Interesting replies...
What do you mean by "no converting?" No converting for what? Just to store it in iPhoto and play it back on your computer? Is that all you want to do?
The Canon TX1 (older camera) does mjpeg/avi in HD (720p) which can be stored and played from iPhoto, but the files are huge and it's form factor is odd.

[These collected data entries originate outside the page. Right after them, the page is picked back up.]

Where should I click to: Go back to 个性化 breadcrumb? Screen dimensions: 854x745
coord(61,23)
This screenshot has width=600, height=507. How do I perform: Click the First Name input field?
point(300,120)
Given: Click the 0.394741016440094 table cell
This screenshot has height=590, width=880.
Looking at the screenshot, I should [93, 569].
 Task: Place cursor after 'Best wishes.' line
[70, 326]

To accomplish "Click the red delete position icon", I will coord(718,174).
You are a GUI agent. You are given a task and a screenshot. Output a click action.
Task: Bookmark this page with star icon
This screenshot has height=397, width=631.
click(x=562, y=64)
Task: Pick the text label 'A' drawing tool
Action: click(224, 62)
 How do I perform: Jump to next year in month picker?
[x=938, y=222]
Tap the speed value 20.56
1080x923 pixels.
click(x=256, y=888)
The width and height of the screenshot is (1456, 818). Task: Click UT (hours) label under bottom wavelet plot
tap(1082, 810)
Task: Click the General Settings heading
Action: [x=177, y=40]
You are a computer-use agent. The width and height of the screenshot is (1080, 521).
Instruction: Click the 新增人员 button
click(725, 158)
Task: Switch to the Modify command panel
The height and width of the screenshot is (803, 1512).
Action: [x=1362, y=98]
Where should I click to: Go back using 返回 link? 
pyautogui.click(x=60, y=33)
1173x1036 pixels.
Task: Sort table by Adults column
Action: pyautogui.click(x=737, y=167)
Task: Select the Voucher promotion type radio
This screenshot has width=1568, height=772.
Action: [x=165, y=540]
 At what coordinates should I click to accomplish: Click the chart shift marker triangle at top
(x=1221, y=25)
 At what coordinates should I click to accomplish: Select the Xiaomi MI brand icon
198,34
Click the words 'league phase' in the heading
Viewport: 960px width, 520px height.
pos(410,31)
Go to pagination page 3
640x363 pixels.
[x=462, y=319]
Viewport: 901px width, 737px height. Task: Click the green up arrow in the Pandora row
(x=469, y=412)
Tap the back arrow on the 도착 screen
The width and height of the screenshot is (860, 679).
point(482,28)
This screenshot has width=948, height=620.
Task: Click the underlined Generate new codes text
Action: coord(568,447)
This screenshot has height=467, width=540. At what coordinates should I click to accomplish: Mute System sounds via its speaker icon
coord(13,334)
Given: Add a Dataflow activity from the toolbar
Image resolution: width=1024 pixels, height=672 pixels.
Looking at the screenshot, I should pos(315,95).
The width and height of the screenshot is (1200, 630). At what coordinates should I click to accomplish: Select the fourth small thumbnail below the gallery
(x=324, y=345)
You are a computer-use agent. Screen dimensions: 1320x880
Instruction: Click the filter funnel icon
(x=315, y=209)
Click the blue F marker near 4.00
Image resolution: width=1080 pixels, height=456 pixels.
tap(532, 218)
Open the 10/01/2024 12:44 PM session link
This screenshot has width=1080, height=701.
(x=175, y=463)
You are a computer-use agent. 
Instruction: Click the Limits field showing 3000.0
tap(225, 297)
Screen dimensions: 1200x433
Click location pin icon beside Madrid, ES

The Panasonic ZS3's AVCHD lite format cannot be stored and played back simply through iPhoto. iMovie now handles AVCHD lite, but you have to import them through iMovie, which converts them to an intermediate format. Not what you said you wanted. But the ZS3 also has an option to record HD in mjpeg/.mov files which can be kept in iPhoto and played back by just clicking. The Panny LX3 can do the same, but is a bigger camera. The issue, as with the TX1, is that these .mov files are similar to the TX1's avi formats (both use mjpeg for compression), so the files are HUGE.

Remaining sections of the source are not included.